I find focusing more on neurocognitive research and less on purely neuroscientific research is helpful. Neuroscience is often, but not always, focused on brain “geography,” finding the neural islands that come alive when specific stimuli are streamed through the senses. Neurocognitive research focuses more on the interaction of cognitive processes, such as decision-making, and neurobiology. It takes its cues from neuroscience and psychology. As a result, neurocognitive research is more likely to examine learning and its supporting cognitive capacities, and findings from its studies are more likely to have classroom relevance.
- Begin small but be consistent. Rather than creating the ideal, “brain-friendly” classroom all at once, find a significant fact or principle and apply it in everything you teach.
For example, several years ago David Sousa alerted us to the brain’s need for “downtime,” a period of reflection following intense input of new material. I began planning “processing pauses” in everything I taught. These immediately influenced my students’ learning. They were recalling more, understanding more, and able to apply more of the material than they had before. Applying this principle to my teaching became natural and consistent. Now planning “downtime” is simply part of “how I teach,” even when I do not have it included in my lesson plan.
Consistently applying one principle at a time provides experience without overwhelming you, and such successes form a foundation for applying additional findings from research.
- Find a framework. Whether it’s an instructional design model based on neurocognitive research (e.g., Architecture of Learning), or another research-based teaching framework, having a referential organizational scheme guides educational applications of neuroscientific findings. For example, I have attended the Learning and the Brain Conferences as often as possible for several years. When I adopted the Architecture of Learning as a reliable model for designing teaching, I suddenly had a “place” for using the often-detailed findings presented by the conference’s presenters.
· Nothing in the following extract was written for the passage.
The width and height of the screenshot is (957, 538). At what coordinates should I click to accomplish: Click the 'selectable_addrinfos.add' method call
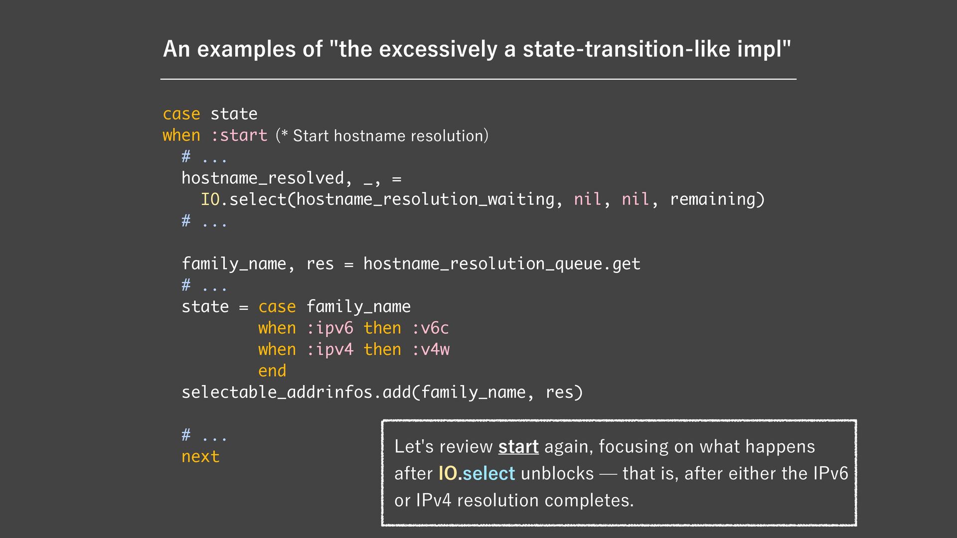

At one of these conferences, a presenter explained the brain’s inclination for metaphor and how the mind uses this cognitive tool to both construct and communicate understanding. With an instructional framework in mind, I was able to identify immediately where such thinking would be optimally effective in learning (and thus, in teaching). As a result of having a “place” for the research finding, I’ve been able to apply it much more consistently than I would have if I had just made a note about metaphor being a good activity to include in my teaching.
Any time tools or ideas from one discipline have the potential to influence another, creative thinking and patience are required. When it comes to applying neuroscience to education, passionate educators pursue the research, put forth the thinking, and plot practical uses for relevant discoveries. We are, after all, the ones seeking to do something with the research findings. By constructing more than a pop culture understanding of the brain, developing consistency in our use of new tools and ideas, and finding an instructional framework that is flexible enough to grow with new discoveries, we can bridge the laboratory and our learners, the clinics and our classrooms, the ivory towers and our schools’ linoleum.
“Um, can you tell me one way this can be applied in the classroom?”
Maybe not immediately, but let’s give it some thought. We may stumble our way through the maze and discover a better way to equip ourselves, engage our learners, and encourage our colleagues.